Когда Вольф Мессинг впервые увидел Пилсудского, его пристальный взгляд и наклоненную вперед при походке фигуру, он сразу понял, что этого незаурядного человека ждет особое будущее. Пилсудский отнюдь не аскет, ему свойственны и сила и слабости, но последние он сумеет подчинить своей воле, особенно если речь идет о борьбе за власть.

Каждый раз после возвращения из длительных зарубежных гастролей Мессинг убеждался в правоте своих предсказаний. Вот Юзеф Пилсудский получает от сейма звание маршала, вот он уже Начальник Польши. Кстати, по данным социологического опроса, проведенного в этой стране в 1986 году, Юзеф Пилсудский занимает первое место среди самых известных поляков прошлого и настоящего. Его личность, характер и мировоззрение повлияли на жизнь межвоенной Польши, поскольку в возрожденном в 1918 году Польском государстве он обладал властью, ставшей с мая 1926-го неограниченной.

Стремясь к диктатуре, он придерживался буквы закона, что выбивало оружие из рук его противников. Он даже не преследовал офицеров, которые некогда вели борьбу с его войсками. Тем не менее Пилсудский избавился от генералов, не желавших идти с ним на компромисс, и значительно обновил гражданскую администрацию, беспрекословно ему подчинявшуюся. Народу же говорил: «Мне не хотелось бы править с помощью кнута». В войне с большевиками он победил при содействии Петлюры, Врангеля, Колчака и Юденича.

Но время идет, и уже многие понимали, что над Европой нависла коричневая тень нацизма.

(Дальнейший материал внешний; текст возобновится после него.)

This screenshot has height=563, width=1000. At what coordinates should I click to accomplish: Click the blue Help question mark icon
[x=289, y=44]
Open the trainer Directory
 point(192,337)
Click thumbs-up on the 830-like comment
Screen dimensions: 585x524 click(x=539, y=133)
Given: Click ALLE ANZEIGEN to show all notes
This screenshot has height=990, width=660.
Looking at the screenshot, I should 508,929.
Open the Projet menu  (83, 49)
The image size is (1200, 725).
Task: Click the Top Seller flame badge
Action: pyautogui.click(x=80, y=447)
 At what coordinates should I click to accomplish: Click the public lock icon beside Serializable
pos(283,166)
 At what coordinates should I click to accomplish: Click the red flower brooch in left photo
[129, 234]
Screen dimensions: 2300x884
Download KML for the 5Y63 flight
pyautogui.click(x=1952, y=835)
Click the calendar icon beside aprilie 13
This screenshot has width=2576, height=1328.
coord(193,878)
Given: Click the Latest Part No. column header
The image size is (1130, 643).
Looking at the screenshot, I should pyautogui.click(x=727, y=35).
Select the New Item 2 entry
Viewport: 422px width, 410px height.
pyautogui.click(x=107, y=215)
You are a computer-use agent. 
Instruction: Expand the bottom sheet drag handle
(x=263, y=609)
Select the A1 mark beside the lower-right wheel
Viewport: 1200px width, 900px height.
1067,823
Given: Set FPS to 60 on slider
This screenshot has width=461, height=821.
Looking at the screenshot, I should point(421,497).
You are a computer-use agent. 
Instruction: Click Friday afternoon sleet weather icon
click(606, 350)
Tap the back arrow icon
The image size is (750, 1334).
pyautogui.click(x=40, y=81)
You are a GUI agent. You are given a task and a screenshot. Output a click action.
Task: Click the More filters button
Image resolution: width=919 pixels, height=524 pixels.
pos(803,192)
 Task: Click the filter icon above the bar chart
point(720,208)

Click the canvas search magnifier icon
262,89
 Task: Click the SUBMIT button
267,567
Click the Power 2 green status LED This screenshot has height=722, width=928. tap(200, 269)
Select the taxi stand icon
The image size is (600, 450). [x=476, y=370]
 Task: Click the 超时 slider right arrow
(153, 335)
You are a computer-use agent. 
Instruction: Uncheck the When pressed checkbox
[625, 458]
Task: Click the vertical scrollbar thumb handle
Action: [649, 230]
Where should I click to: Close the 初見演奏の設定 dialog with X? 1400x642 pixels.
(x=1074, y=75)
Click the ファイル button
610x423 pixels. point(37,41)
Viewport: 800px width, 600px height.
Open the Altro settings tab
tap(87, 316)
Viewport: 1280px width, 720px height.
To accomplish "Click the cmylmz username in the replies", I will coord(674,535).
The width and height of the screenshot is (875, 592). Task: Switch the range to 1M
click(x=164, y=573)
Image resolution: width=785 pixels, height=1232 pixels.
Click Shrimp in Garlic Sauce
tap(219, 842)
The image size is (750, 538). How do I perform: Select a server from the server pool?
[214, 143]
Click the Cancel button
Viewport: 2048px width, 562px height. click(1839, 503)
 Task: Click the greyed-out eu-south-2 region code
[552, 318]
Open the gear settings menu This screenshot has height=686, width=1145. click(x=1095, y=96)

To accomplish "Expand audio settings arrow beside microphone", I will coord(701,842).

Пилсудский раздумывает – послать ли к Мессингу своего советника или лично переговорить с ним. Ведь поход Гитлера на Восток начнется в первую очередь захватом Польши. Пилсудский побаивается и России, однако от нее можно откупиться частью земель. Правда, и Гитлер и Сталин мечтают о завоевании мира, но если первый, по гениальному определению А. Ф. Керенского, попытается совершить это «на основе расы, то второй – класса». Пилсудский понимает, что победа пролетариата во всем мире если и наступит когда-нибудь, то еще очень нескоро. Танки и авиация Гитлера гораздо опаснее.

Пилсудский решается еще на одну, но уже конспиративную встречу с Мессингом. Он пришел на нее в плаще с капюшоном, наброшенным на голову. Мессинга вновь поразил его высокий лоб, проницательные глаза под густыми бровями, пышные усы – дань офицерской моде. Суеверный Пилсудский исподлобья пристально взглянул на собеседника и понял, что имеет дело не с шарлатаном и не просто с артистом, а с необычным человеком, может быть, даже действительно ясновидящим. Он решился на откровенный разговор с Мессингом, зная, что его психологические опыты неизменно пользуются успехом у зрителей всех континентов, и ему, Начальнику Польши, негоже не воспользоваться возможностями своего подчиненного.

Они поздоровались. Перед Вольфом стоял легендарный на родине человек, совсем недавно официально встретившийся с главой правительства Пруссии Германом Герингом. Встреча состоялась в Бельведере – резиденции руководителя Польши – вечером 31 января 1935 года.

Геринг приехал в точно назначенное время. Его внушительный живот, который обычно скрадывал мундир, теперь, в гражданской одежде, особенно выделялся. Лицо Геринга выражало неукротимую веру в себя и то дело, которому он себя посвятил, веру, ломающую любые преграды. Не глядя ни на кого, не проронив ни слова, Геринг большими шагами проследовал через несколько залов. В последнем его ждал маршал. Двери за ними закрылись. Когда встреча закончилась – а длилась она недолго, – Геринг снова молча прошел через залы дворца, сел в машину и уехал. Казалось, он был на редкость суровым и неразговорчивым наци, хотя через несколько лет, выступая на огромном митинге в Вене, после присоединения Австрии к Германскому рейху, этот пузатый человек будет на протяжении двух часов держать в напряжении пятнадцатитысячную толпу. Его голос не ослабеет ни на минуту, а доведенная до исступления толпа охрипнет от постоянных возгласов: «Зиг хайль!»…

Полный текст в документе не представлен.